# REQUEST A
In the forum thread about router bearings below, swap "bearings" for "spindle bearings" and write out the passage from "If any thing, I" up to and including "again in 2012.".

If any thing, I would say improper use of a router would be a far higher risk on the bearings than anything. This includes running big bits too fast, cutting too much material in a single pass, and so on.

I will also reiterate that manufacturers of routers anticipate that a router is going to be used in a table, and many have specifically made options for table use. You are making it sound like that damange to the bearings would occur less than hour of running without a load. The manufacturers would be spending a small fortune in warranty repair as a result


----------



## Snolan4571 (Jan 5, 2014)

I too am having a hard time with this. Have one craftsman router that is over 20 yrs old and has spent many hours hung under a craftsman bench table and two other tables. The only issue I ever experienced with the router is replacing the brushes twice. Once at about 8-10 years ago and again in 2012. 

As stated in earlier posts, a lot of time is spent with the router under no load conditions when changing our stock from one piece to another. In 1992 I routed almost 1900 feet of custom trim for our home when building it. All with the craftsman and three different profile bits. Still runs strong and as you know, with that age of router- no speed control.

Have never had bearing issues with any of my three older routers (craftsman, ryobi and dewalt) and just purchased a Bosch 1617evpk kit with both fixed and plunge. I don't believe manufacturers would build a product in today's world that wouldn't stand up to table use.

# LISTING
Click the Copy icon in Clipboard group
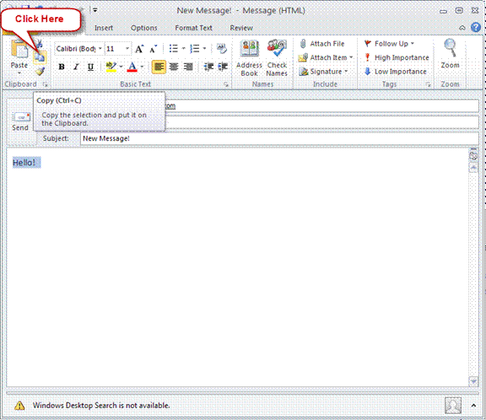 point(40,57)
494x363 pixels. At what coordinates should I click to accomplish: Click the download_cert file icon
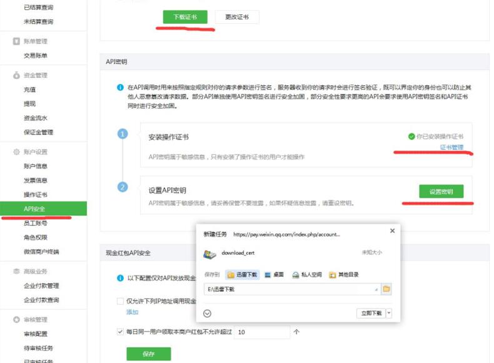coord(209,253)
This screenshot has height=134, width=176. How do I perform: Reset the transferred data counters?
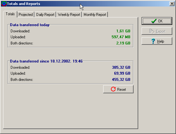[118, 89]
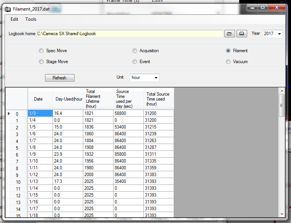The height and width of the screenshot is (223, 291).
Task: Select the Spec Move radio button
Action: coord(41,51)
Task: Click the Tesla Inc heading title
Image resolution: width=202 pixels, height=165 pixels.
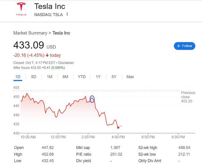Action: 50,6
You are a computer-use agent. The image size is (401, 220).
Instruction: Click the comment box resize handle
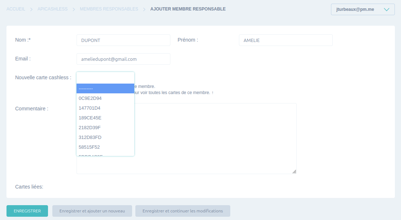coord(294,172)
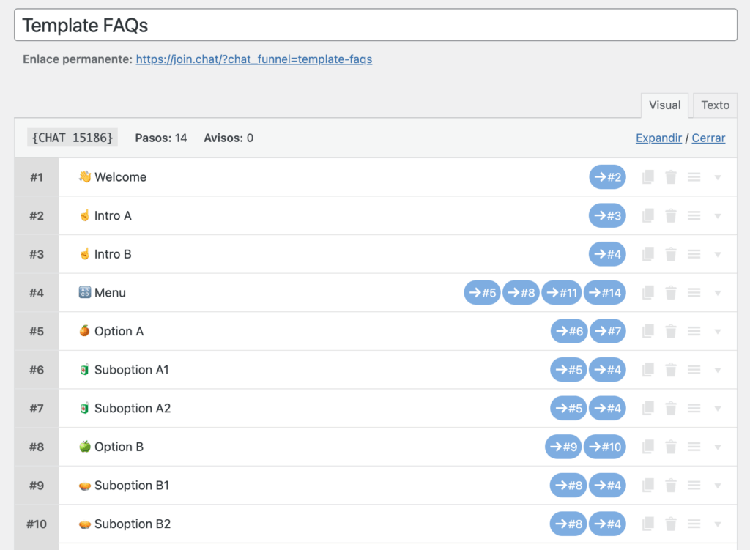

# REQUEST B
Copy all of the records above line by line, word for word, and leave out the pictures.

# FINAL ANSWER A
If any thing, I would say improper use of a router would be a far higher risk on the spindle bearings than anything. This includes running big bits too fast, cutting too much material in a single pass, and so on.

I will also reiterate that manufacturers of routers anticipate that a router is going to be used in a table, and many have specifically made options for table use. You are making it sound like that damange to the spindle bearings would occur less than hour of running without a load. The manufacturers would be spending a small fortune in warranty repair as a result


----------



## Snolan4571 (Jan 5, 2014)

I too am having a hard time with this. Have one craftsman router that is over 20 yrs old and has spent many hours hung under a craftsman bench table and two other tables. The only issue I ever experienced with the router is replacing the brushes twice. Once at about 8-10 years ago and again in 2012.

# FINAL ANSWER B
Click the Copy icon in Clipboard group
 point(40,57)
494x363 pixels. At what coordinates should I click to accomplish: Click the download_cert file icon
coord(209,253)
This screenshot has height=134, width=176. How do I perform: Reset the transferred data counters?
[118, 89]
The height and width of the screenshot is (223, 291).
Task: Select the Spec Move radio button
Action: coord(41,51)
Task: Click the Tesla Inc heading title
Image resolution: width=202 pixels, height=165 pixels.
Action: 50,6
You are a computer-use agent. The image size is (401, 220).
Instruction: Click the comment box resize handle
coord(294,172)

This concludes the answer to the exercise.